SISeg (Statistical Inference for Segregation indices) provides general tools to estimate segregation indices from sample data. The package natively calculates the segregation indices and provides confidence intervals based on several inferential techniques.
SISeg natively supports 7 segregation indices (D, Gini, Atkinson, Mutual information, Theil, V and Isolation). Moreover, the user can specify her own indices and use SISeg functions to get statistical inference. At the present stage of development, SISeg only supports segregation indices for two groups, but support to multi-group indices will be added in the near future.
Intuitively, segregation regards the different distributions of groups (for example, racial groups) among different units (for example, schools). We can represent the groups’ distributions in a matrix, showing how many individuals from each groups are in any unit. Segregation indices are functions that map a positive real matrix to a positive real number, quantifying the amount of segregation in an environment.
For SISeg, the environment whose segregation is to be quantified is represented in the form of a 2 by k matrix, where there are two groups and k units. If the matrix is the product of a sample from a larger population, one can apply a segregation index to the sample matrix to estimate the population segregation. Yet, it turns out this procedure is unreliable and likely to produce a positively-biased estimate.

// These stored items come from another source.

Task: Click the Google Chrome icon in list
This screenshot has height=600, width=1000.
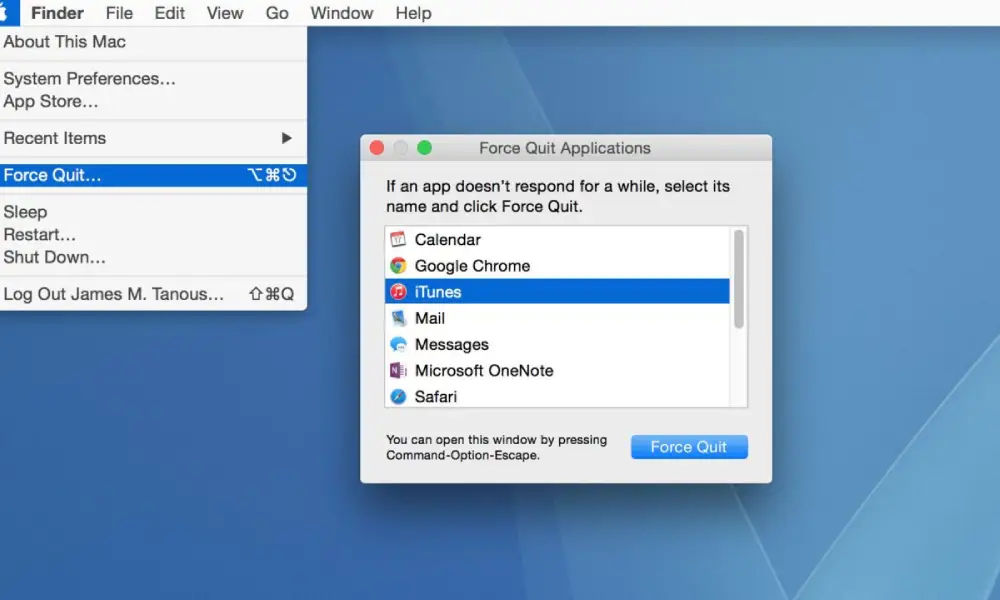Action: click(398, 265)
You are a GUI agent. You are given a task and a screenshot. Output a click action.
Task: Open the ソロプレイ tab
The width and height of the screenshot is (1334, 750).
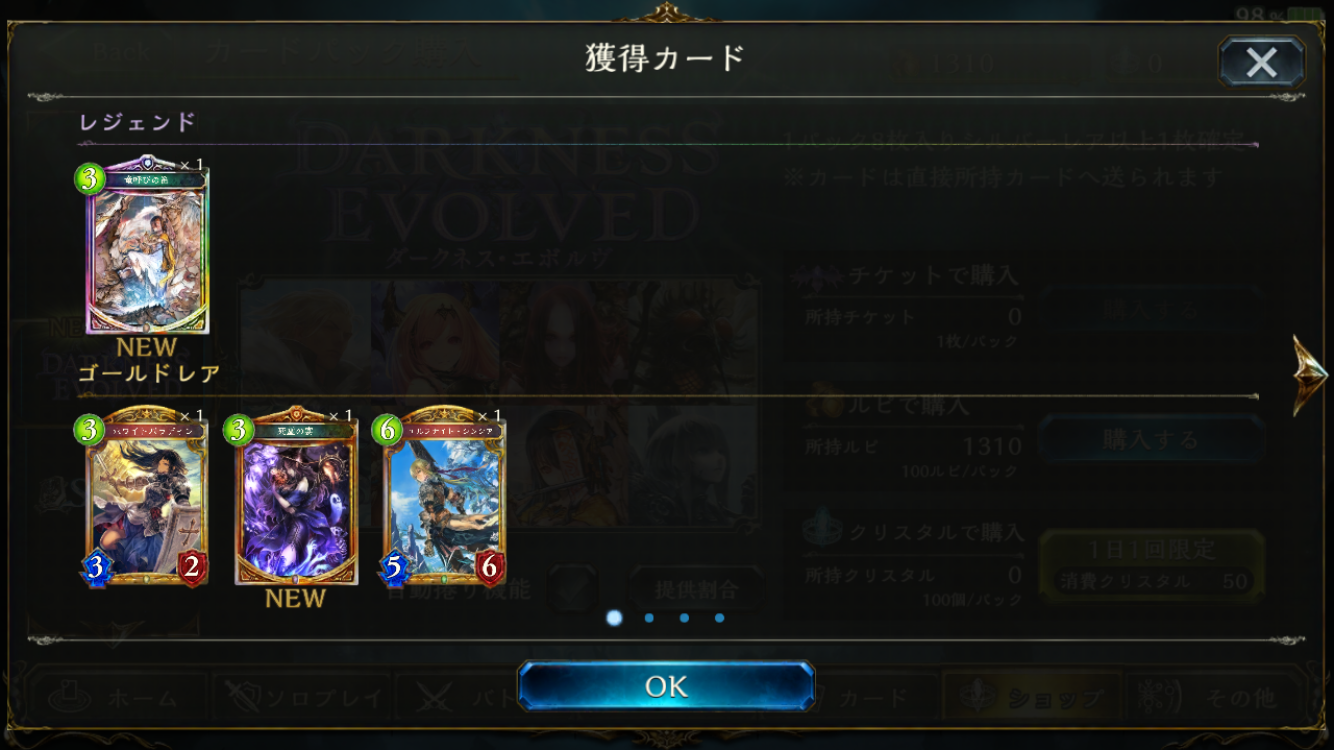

SISeg uses bootstrap and Bayesian modeling to provide statistical inference for segregation indices on sample matrices. The methodologies used are based on 3 simple models of the sampling procedure, named statistical frameworks: independent groups, full multinomial, and independent units. The choice of a framework is practically irrelevant for mid-sized and large samples. However, all the methodologies used work in slightly-different ways under the different frameworks.
Based on the discussion above, SISeg works on the assumption that relevant data for segregation in an environment is organized in a matrix. This example shows how to calculate segregation indices and conduct statistical inference starting from such matrix:
library(SISeg)
set.seed(1234)
## Create artificial data drawing from a multinomial.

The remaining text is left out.